Photo from the show Pink border doodle

‘Summer Shorts’ is back with nuns blazing for second series

A review of Summer Shorts: Series B by Elisabeth Vincentelli | August 6, 2014

After vanishing from the NY stage for 25 years, Albert Innaurato is back with a vengeance — and his weapons are cocked and loaded. Those who were around in the late ’70s remember him as the playwright whose Gemini ran on Broadway for 4 ½ years. But his new play, Doubtless — the last in a trio of oneacts in Summer Shorts Series B — is the antithesis of commercial. In fact, it had some theatergoers running for the exits. In Doubtless — John Patrick Shanley’s Doubt is among the many targets here — a pair of sacrilegious nuns who are lovers act as Innaurato’s mouthpieces, spewing out a demented list of aphorisms and one-liners. Nobody’s safe as Innaurato sets his machine gun on automatic and fires nonstop at sexuality, religion and politics — a riff about Antonin Scalia and a salami at an Opus Dei orgy combines all three.
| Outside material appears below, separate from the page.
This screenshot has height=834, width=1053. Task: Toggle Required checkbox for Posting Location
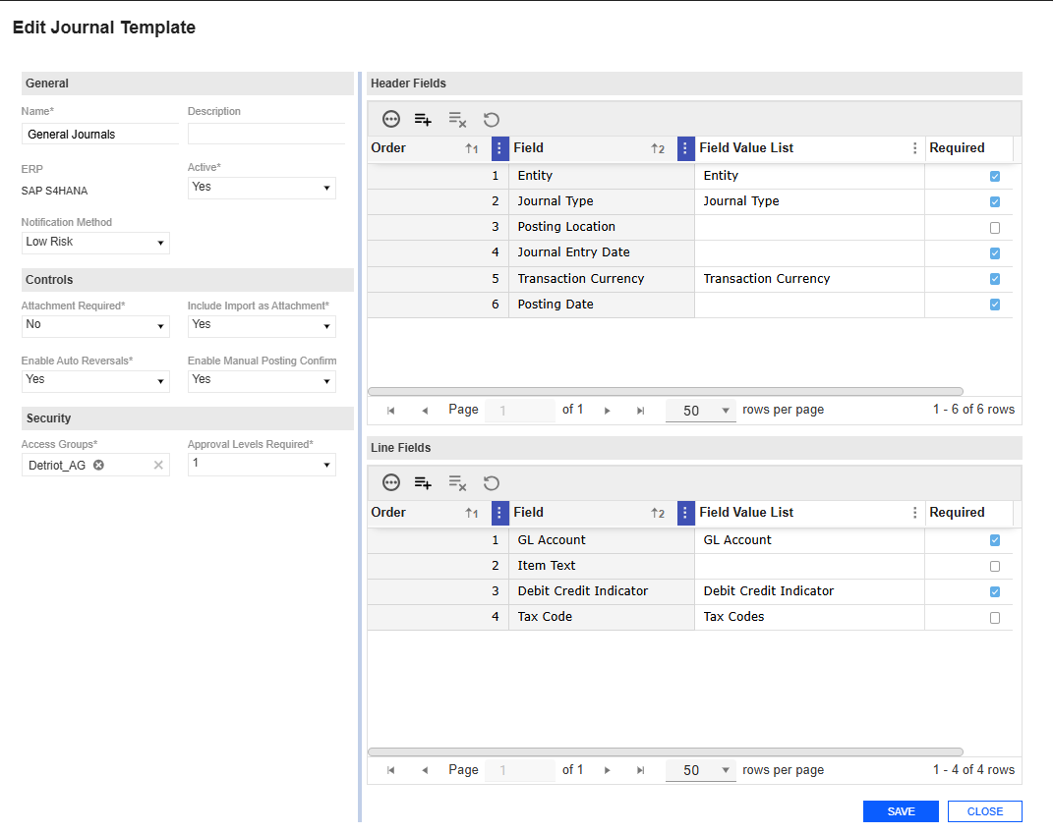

Pop culture isn’t safe either, with digs at Justin Bieber and, for good measure, the writer’s home base of Philadelphia, which he calls “the Tucks Medicated Wipes of cities.” The show deserves a better production than this one. It isn’t nearly outrageous enough and the acting’s stilted, though Dana Watkins occasionally rises to the occasion as Jesus, here a hunky vampire with a taste for Blondie.